E a proposito della responsabilità dei tanti, il premier ha voluto esprimere la propria «solidarietà piena a tutti coloro che sono stati oggetto di violenza da parte dei no vax». Una violenza «particolarmente odiosa e vigliacca quando fatta nei confronti di chi fa formazione e di chi è in prima linea a combattere la pandemia».

Photo by CDC on Unsplash

Cosa accadrà ad ottobre dopo la riapertura delle scuole?

Il 13 settembre è la data fissata per il rientro a scuola. In questo momento la situazione epidemiologica nel Paese è stabile. «Ad agosto si sono tenute limitazioni molto leggere rispetto ai mesi precedenti e ciò significa che la campagna di vaccinazione è la vera arma che abbiamo», ha sottolineato il ministro Speranza, mentre il ministro dell’Istruzione ha ricordato che «ieri, 1° settembre, «tutte le nostre 8.500 scuole hanno riaperto con il mandato di portare dal 13 settembre tutti i ragazzi in presenza e in piena sicurezza». Quindi Bianchi ha proseguito: «Dove ci sono classi di vaccinati i ragazzi si possono togliere la mascherina e si può tornare a sorridere». Le regole a scuola, ha ribadito Bianchi, «sono quelle indicate dal Comitato Tecnico Scientifico: mascherina, distanziamento e regole di igiene fondamentale». Per gli studenti più piccoli, quelli che vanno dai 6 ai 14 anni, il generale Figliuolo ha garantito screening e tamponi periodici. Ministri e premier sono ottimisti: a ottobre la percentuale di vaccinati sarà superiore all’80% e saranno gli stessi giovani, grazie al loro alto senso di responsabilità, a garantire che lo studio da remoto resti soltanto un ricordo.

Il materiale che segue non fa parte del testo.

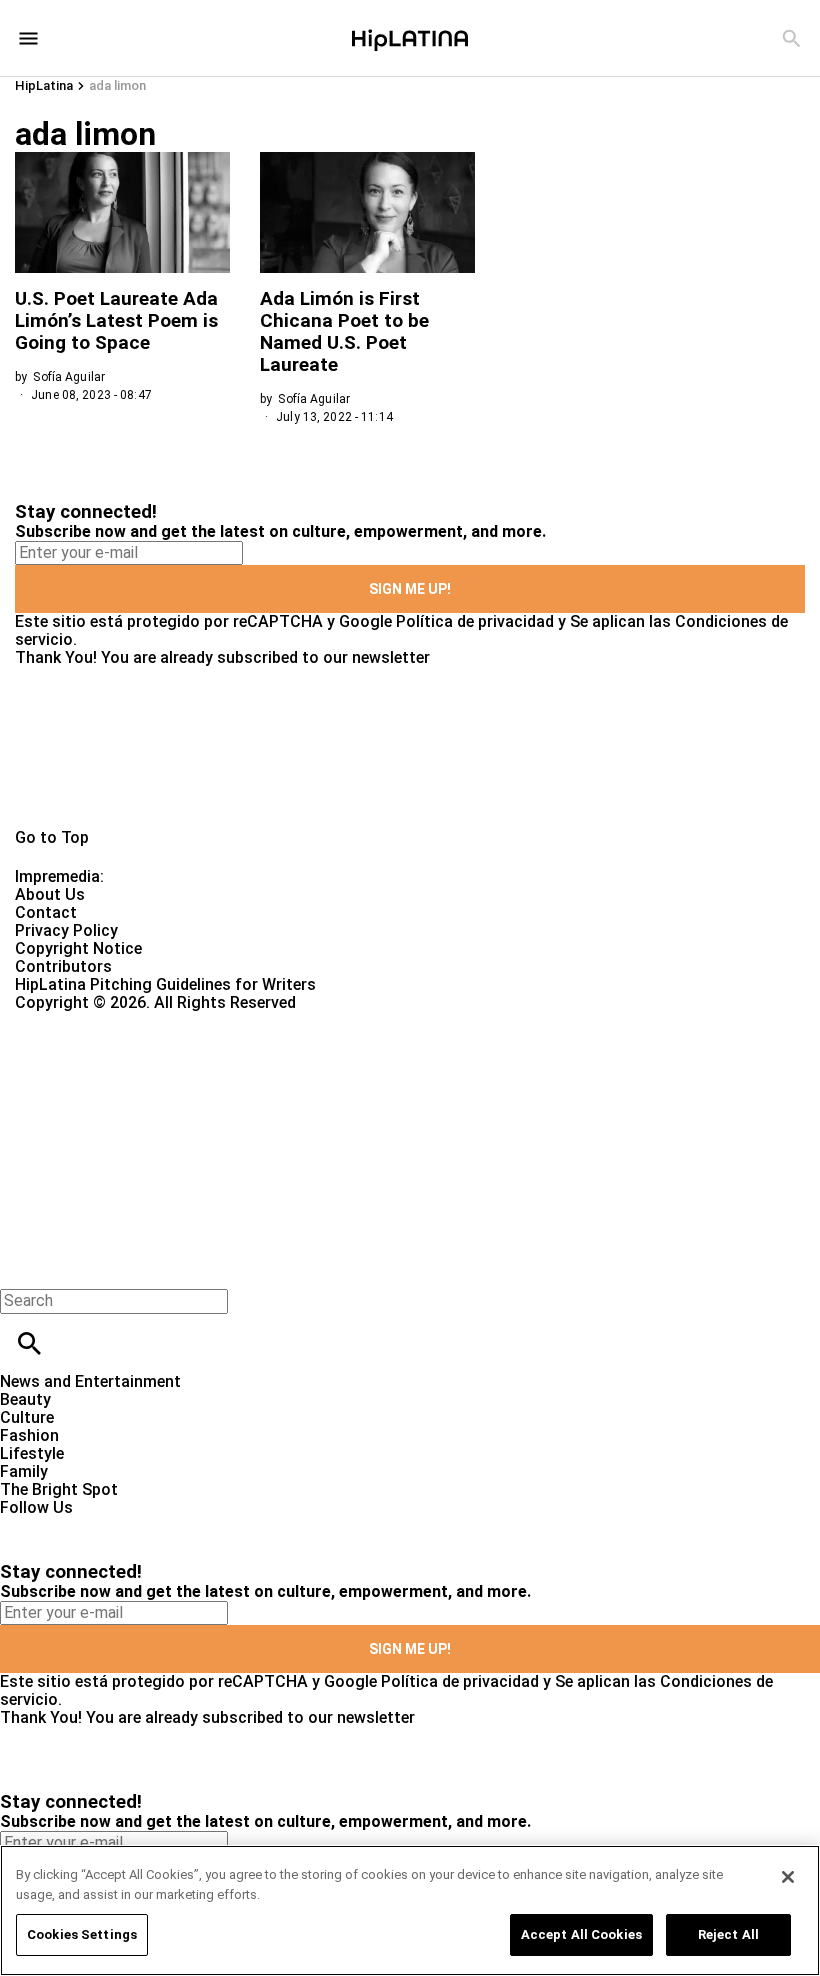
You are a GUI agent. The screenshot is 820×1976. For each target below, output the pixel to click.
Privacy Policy (66, 930)
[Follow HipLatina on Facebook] (24, 1525)
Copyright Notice (78, 948)
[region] (410, 1910)
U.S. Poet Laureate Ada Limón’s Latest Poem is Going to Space (116, 320)
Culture (27, 1417)
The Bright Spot (59, 1489)
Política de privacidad (475, 621)
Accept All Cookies (581, 1934)
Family (24, 1471)
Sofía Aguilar (69, 377)
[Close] (788, 1877)
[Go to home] (410, 748)
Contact (46, 912)
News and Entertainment (90, 1381)
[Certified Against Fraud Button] (86, 1020)
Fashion (29, 1435)
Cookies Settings (82, 1934)
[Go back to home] (336, 1084)
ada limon (117, 85)
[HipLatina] (410, 38)
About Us (50, 894)
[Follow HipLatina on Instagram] (120, 1525)
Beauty (25, 1399)
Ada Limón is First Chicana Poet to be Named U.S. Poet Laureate (344, 331)
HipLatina (44, 85)
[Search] (791, 38)
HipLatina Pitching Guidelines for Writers (165, 984)
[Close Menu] (22, 1266)
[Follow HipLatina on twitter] (73, 1525)
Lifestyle (32, 1453)
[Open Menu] (28, 38)
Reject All (728, 1934)
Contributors (63, 966)
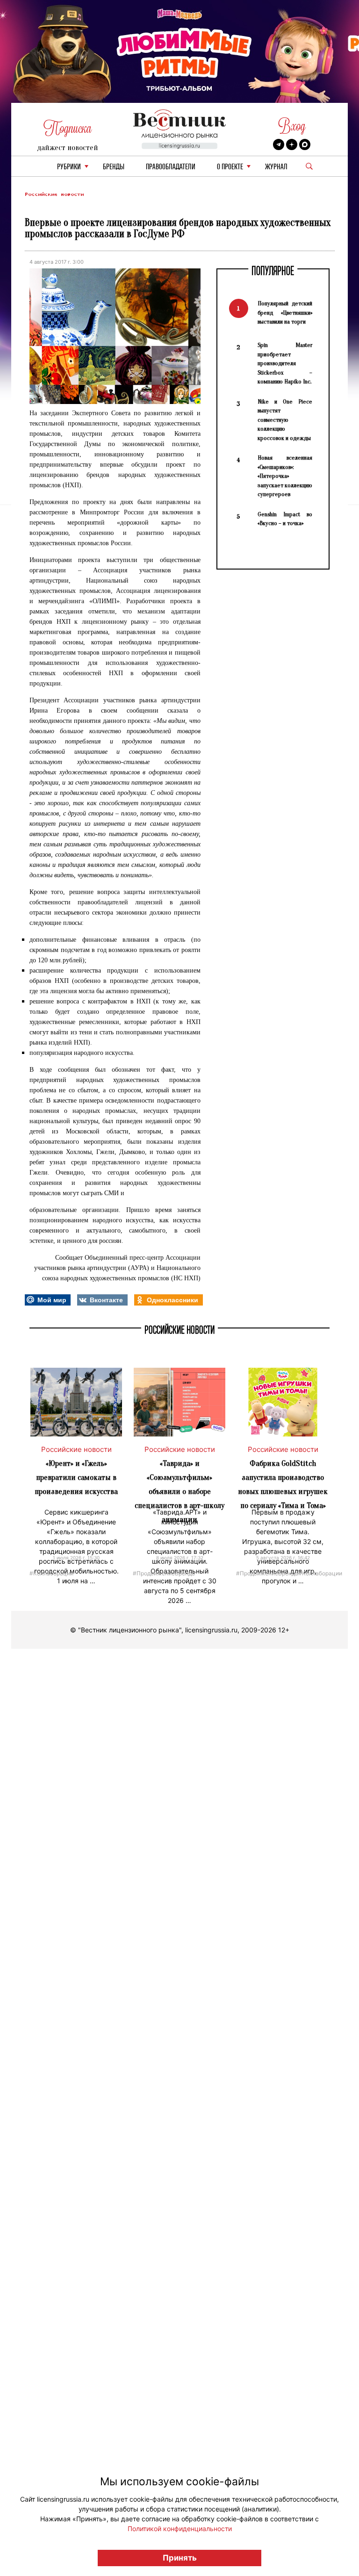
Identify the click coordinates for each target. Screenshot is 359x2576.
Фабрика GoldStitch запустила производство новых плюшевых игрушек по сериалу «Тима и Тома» (283, 1484)
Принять (180, 2557)
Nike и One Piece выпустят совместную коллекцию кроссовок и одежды (285, 419)
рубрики (69, 167)
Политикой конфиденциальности (180, 2529)
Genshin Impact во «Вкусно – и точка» (285, 519)
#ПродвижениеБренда (164, 1573)
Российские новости (54, 194)
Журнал (276, 167)
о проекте (230, 167)
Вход (292, 126)
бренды (113, 167)
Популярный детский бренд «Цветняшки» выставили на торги (285, 312)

Ma non bisogna abbassare la guardia

In attesa che la polemica interna ai partiti della coalizione si plachi, e che la cabina di regia stabilisca al più presto quali altri settori sottoporre a obbligo di Green pass, non bisogna assolutamente abbassare la guardia contro la variante Delta e la più pericolosa Lambda, già presente da mesi in Europa. E mentre il Tar del Lazio ha stabilito che è corretto sospendere i docenti sprovvisti di Green pass, la commissione Affari sociali della Camera ha approvato alcune modifiche del decreto-legge sul Green Pass, come l’estensione della validità del certificato verde a 12 mesi per vaccinati e guariti che hanno effettuato una dose. Da oggi inoltre si potrà ottenere il pass di 48 ore anche con i test salivari, e il governo ha deciso di calmierare il prezzo dei tamponi. Sul fronte dell’epidemia, sono 6.761 i nuovi casi di Coronavirus in Italia, mentre sono stati registrati 62 decessi. Il tasso di positività è al 2,3%: aumentano i ricoveri nelle terapie intensive (+15%), ma diminuiscono i ricoveri ordinari (-26%). La battaglia è lunga: l’importante è evitare che la pandemia torni a circolare con forza e a mietere ancora tante vittime.